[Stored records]

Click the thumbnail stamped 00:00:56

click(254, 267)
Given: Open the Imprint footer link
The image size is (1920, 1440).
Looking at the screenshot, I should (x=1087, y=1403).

* **What you are asked to do**
The records above must be written out again exactly.

* **Solution to this exercise**
Click the thumbnail stamped 00:00:56

click(254, 267)
Given: Open the Imprint footer link
The image size is (1920, 1440).
Looking at the screenshot, I should (x=1087, y=1403).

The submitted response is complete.